Design Goals¶

The major design goals of the Shark library are speed, modularity, and portability. These goals are partially conflicting making trade-offs necessary.

Speed¶

Shark is written in C++, which in general translates into fast code. The interfaces are designed such that information can be propagated efficiently. Expensive copying of data is avoided wherever possible. Shark can be linked against ATLAS (Automatically Tuned Linear Algebra Software) to guarantee fast matrix and vector operations.

Modularity¶

Shark is highly modular, aiming for maximal reusability of code. This modularity is formalized by a number of core interfaces, as well as heavy use of templatization. For example, optimization algorithms communicate with objective functions only through top level interfaces, such that in principle every algorithm can be used for every objective function. Furthermore, this works seamlessly with dense and sparse vectors, and the user is free to rely on arbitrary data structures describing search space (such as strings, graphs, etc.).

Portability¶

The choice of the programming language and the dependencies on other software are key aspects of portability. Shark depends on the presence of a modern and (largely) standard compliant C++ compiler. Standard compliant C++ is an extremely portable programming language with compilers available for practically all major platforms.
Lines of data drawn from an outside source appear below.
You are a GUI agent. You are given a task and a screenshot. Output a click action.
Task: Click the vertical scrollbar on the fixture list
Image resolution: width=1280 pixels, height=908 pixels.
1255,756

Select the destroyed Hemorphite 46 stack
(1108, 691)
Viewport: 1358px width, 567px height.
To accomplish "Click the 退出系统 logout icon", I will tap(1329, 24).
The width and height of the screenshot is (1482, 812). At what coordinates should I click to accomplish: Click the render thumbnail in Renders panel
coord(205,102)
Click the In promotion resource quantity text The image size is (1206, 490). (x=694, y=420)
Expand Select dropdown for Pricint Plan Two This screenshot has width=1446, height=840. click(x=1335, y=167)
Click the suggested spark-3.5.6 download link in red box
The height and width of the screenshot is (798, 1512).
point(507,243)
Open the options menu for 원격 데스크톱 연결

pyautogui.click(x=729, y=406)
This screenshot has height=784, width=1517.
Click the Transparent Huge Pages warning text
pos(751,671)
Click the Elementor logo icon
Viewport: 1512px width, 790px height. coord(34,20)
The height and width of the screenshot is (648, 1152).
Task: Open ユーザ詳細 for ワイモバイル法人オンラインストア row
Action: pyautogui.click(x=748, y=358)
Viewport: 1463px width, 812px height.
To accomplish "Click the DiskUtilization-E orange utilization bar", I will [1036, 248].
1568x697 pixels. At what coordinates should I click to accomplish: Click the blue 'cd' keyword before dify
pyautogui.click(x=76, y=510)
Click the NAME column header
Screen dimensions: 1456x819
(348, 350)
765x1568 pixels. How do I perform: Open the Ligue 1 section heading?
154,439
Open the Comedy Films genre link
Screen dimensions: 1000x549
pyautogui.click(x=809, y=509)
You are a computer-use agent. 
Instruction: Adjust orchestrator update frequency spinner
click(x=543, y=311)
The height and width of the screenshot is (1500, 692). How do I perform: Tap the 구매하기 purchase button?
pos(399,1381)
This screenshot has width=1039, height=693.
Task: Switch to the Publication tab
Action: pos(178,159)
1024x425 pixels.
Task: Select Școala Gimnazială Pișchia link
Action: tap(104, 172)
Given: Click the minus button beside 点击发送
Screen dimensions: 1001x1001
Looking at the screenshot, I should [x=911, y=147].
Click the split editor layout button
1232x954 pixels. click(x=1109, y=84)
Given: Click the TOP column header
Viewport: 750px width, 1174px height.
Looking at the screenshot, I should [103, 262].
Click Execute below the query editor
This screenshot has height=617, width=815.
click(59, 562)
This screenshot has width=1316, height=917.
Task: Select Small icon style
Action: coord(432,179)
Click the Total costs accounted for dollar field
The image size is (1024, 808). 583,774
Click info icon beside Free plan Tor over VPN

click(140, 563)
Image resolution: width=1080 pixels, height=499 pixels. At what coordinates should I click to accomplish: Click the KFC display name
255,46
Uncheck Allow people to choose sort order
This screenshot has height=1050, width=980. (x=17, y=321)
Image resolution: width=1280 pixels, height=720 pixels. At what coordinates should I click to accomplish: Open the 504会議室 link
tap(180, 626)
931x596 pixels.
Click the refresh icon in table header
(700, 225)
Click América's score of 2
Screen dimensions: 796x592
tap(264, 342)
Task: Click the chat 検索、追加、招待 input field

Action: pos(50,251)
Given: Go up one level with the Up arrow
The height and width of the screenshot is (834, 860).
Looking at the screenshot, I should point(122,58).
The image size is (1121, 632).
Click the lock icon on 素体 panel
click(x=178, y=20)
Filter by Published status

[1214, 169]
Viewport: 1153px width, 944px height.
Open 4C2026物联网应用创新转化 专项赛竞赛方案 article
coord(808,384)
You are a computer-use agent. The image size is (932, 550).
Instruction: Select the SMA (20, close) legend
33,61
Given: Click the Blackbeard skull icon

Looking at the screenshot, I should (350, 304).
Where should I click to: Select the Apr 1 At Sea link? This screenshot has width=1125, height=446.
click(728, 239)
This allows us to compile Shark and programs using the library on all major operating systems, even on embedded and mobile platforms.

A piece of software is only as portable as its dependencies. Thus, we keep Shark as self-contained as possible. However, we rely on a few dependencies:

We use the CMake build system to compile Shark and its accompanying example and unit test programs. CMake is available for a large, increasing number of platforms, see http://www.cmake.org/.

Shark relies on the boost libraries for a number of tasks, such as efficient linear algebra operations on dense and sparse data structures and serialization, see http://www.boost.org/. These well-established libraries provide stable solutions to many standard problems and are themselves extremely portable. Thus, the dependency on boost is expected to even further increase the portability of Shark.

Optionally Shark can be linked with support for reading and writing the HDF5-based format of the machine learning data website mldata.org (see http://www.hdfgroup.org/HDF5/ and http://www.mldata.org/). The CMake build system tries to locate this library automatically and disables the functionality if HDF5 is not found. Thus, this dependency does not affect the portability of the rest of the Shark library.

Similarly, Shark uses openMP to parallelize certain loops, such as in evolutionary computation, if possible. This feature is not available if openMP is not found on the target system, and its absence does not affect portability.

The same applies to ATLAS as an optimized implementation of the famous BLAS linear algebra package. While Shark works completely out of the box without ATLAS, it can achieve higher performance using this library. Especially on higher dimensional problems it is advisable to use ATLAS.